→ Task requirements:
a – Reproduce the passage from the branch circuit testing article that starts with the words containing "Some voltage between" and ends with "noise are causes.".
b – Continue the article on testing branch circuits from the point where it stops.
>> begin Document
Ten Easy Steps for Testing Branch Circuits

Jan. 1, 1999
A difficult area to evaluate is at the branch circuit/equipment location, because so many things contribute to electronic equipment malfunction. Here's a 10-step approach to evaluating branch circuit wiring without having to unplug equipment or interrupt power. Step 1: Conduct a visual investigation. Before connecting any meters in your branch circuit investigation, get a good look at the surroundings.

A difficult area to evaluate is at the branch circuit/equipment location, because so many things contribute to electronic equipment malfunction.

Here's a 10-step approach to evaluating branch circuit wiring without having to unplug equipment or interrupt power.

Step 1: Conduct a visual investigation. Before connecting any meters in your branch circuit investigation, get a good look at the surroundings. This helps you interpret data by correlating the operation of nearby equipment to captured events. It also helps you determine other tests you wouldn't ordinarily perform.

Here are some items worth noting:

  • Sensitive and nonsensitive equipment sharing the same branch circuit.

  • Overloaded outlet strips. (This may create unacceptable harmonic distortion or electrical noise conditions.)

  • UPS units or ferroresonant transformers sharing the same branch circuit as electronic equipment. (This may further aggravate an existing harmonics condition.)

  • Electric fans or fluorescent lighting near electronic equipment or monitors causing wavy computer screens.

  • Styrofoam or plastic items near equipment. (This will cause electrostatic problems.)

Step 2: Take voltage measurements. Use a true-rms measurement instrument device when working on a branch circuit receptacle. A true-rms reading will display the actual value of the voltage in the presence of harmonic waveform distortion. You should expect the following readings:

  • Hot — Neutral = 120VAC

  • Hot — Ground = 120VAC

  • Neutral — Ground = 0VAC

Some voltage between the neutral and ground exists due to distributed capacitance between the two conductors as they get further from the load. However, this voltage should not exceed 0.5V. If it's above this value, investigate further to see if overloaded wiring or electrical noise are causes.

Step 3: Test for correct wiring polarity. You can do this at the receptacle by using a ground impedance tester. Under most conditions, this type of tester will accurately determine the polarity of the wiring as well as other wiring conditions.

Avoid using testers such as the three-lamp circuit tester. (See the article "Three-Lamp Tester: Valid Tester or Night-Light?" in the December '98 issue.) Manufacturers of these devices caution the user to follow certain procedures. For example, if the meter does not give a "CORRECT WIRING" indication when you first plug it in, then don't proceed with other meter tests until you correct the problem.

Step 4: Test for improper neutral-ground bonds. With a press of some buttons, you can learn if the neutral and ground are shorted within 20 ft of the outlet under test.
>> end Document
>> begin Dataset excerpts
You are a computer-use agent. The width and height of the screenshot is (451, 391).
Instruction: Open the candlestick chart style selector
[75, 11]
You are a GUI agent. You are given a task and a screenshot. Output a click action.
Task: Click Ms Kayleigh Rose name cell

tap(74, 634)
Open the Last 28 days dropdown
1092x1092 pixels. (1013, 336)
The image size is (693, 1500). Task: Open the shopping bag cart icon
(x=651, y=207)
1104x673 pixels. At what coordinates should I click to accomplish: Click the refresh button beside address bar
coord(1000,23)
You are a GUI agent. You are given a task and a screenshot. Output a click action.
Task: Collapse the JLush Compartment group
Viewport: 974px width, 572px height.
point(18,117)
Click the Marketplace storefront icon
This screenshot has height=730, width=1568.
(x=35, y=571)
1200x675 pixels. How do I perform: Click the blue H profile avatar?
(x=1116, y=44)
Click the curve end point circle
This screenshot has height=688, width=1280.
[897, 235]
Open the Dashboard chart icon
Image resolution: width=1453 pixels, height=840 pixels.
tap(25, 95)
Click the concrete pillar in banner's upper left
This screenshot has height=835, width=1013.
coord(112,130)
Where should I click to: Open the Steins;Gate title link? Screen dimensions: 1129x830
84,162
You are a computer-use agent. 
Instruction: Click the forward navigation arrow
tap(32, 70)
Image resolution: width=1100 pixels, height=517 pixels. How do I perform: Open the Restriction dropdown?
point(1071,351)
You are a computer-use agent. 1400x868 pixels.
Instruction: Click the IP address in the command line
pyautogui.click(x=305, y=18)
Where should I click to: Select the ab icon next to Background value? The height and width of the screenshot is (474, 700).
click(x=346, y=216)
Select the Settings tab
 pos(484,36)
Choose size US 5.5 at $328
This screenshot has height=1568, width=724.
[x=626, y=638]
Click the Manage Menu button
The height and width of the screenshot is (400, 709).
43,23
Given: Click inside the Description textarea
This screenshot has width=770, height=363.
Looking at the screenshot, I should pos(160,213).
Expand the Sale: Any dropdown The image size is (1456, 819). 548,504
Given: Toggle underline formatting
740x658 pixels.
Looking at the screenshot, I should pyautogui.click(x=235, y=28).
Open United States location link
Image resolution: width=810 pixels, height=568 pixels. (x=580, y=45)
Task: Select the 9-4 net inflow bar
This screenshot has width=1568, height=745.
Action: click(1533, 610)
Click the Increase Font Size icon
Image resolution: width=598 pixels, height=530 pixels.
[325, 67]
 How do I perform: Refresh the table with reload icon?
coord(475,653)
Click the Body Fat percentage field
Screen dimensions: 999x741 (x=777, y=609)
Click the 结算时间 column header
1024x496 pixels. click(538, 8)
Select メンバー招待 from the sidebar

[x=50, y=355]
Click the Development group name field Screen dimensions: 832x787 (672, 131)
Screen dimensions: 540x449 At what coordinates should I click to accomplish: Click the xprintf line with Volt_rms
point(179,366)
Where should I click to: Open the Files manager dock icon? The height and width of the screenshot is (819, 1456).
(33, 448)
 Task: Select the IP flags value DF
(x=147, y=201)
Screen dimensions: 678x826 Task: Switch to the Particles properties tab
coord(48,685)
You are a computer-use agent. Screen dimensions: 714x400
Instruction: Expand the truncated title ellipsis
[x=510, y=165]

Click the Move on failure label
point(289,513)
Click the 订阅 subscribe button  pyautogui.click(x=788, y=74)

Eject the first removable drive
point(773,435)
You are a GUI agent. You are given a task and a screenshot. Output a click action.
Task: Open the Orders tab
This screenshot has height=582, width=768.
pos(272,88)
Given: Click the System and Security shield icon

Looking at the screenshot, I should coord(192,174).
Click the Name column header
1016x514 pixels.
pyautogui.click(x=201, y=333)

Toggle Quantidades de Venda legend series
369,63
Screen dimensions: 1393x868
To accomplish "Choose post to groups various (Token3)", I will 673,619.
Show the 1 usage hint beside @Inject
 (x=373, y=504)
>> end Dataset excerpts
→ Answers by task:
a –
Some voltage between the neutral and ground exists due to distributed capacitance between the two conductors as they get further from the load. However, this voltage should not exceed 0.5V. If it's above this value, investigate further to see if overloaded wiring or electrical noise are causes.

b –
Step 5: Take ground impedance measurements. Measure the impedance of the equipment grounding conductor by using a ground impedance tester. A low impedance ground path allows ample fault current flow to overcurrent devices under ground fault conditions. Also, a low impedance ground dissipates high frequency, electrical noise currents back to the power source. If impedance values are at or near 0.25 ohms, it's likely a loose connection exists in the equipment.

Step 6: Measure neutral impedance. High impedance along the neutral conductor path causes two problems:

  • Overheated conductors and their connections, which can cause fires, and

  • Increased common-mode noise levels between neutral and ground.

You can measure the neutral conductor impedance with a ground impedance tester. (The device comes with an adapter that can change the measurement path to measure the neutral impedance.) The neutral impedance for a branch circuit should not exceed 0.25 ohms as per IEEE Standard 1100-1992 (Emerald Book).

Step 7: Take electrical noise measurements. You should measure electrical noise to confirm or eliminate it as the cause of equipment malfunction. You can do this by using an oscilloscope with a line viewer, which can de-couple (separate) normal-mode electrical noise from the hot-neutral voltage waveform. It can also de-couple common-mode noise from the neutral-ground voltage waveform.

Step 8: Perform a harmonic analysis of the voltage waveform. Be careful where you make the analysis. Many mistakenly rely on harmonic analysis at the main service entrance to indicate if there's a problem at the equipment location. However, these results are captured too close to the power source and will not be indicative of any voltage waveform distortion at the loads. If you suspect harmonic distortion, use an instrument that allows you to view the severity of the distortion.

Step 9: Measure electrostatic discharge. Electrostatic discharge destroys AC power conductors. An electrostatic discharge voltmeter can help determine the amount of accumulated electrostatic charge. Measure all surface areas of the equipment location.

Step 10: Capture voltage disturbances. You can do this by connecting a power line monitor at the equipment location. This allows you to view the disturbance as the equipment experiences it. If possible, configure the device to monitor the affected equipment's AC input as well as the DC output of its power supply. This will help you determine if the equipment helps reduce the power problem. If there's a power conditioner installed at the input of the affected equipment, you should monitor its input and output power to see the conditioner's response (if any) to the disturbance.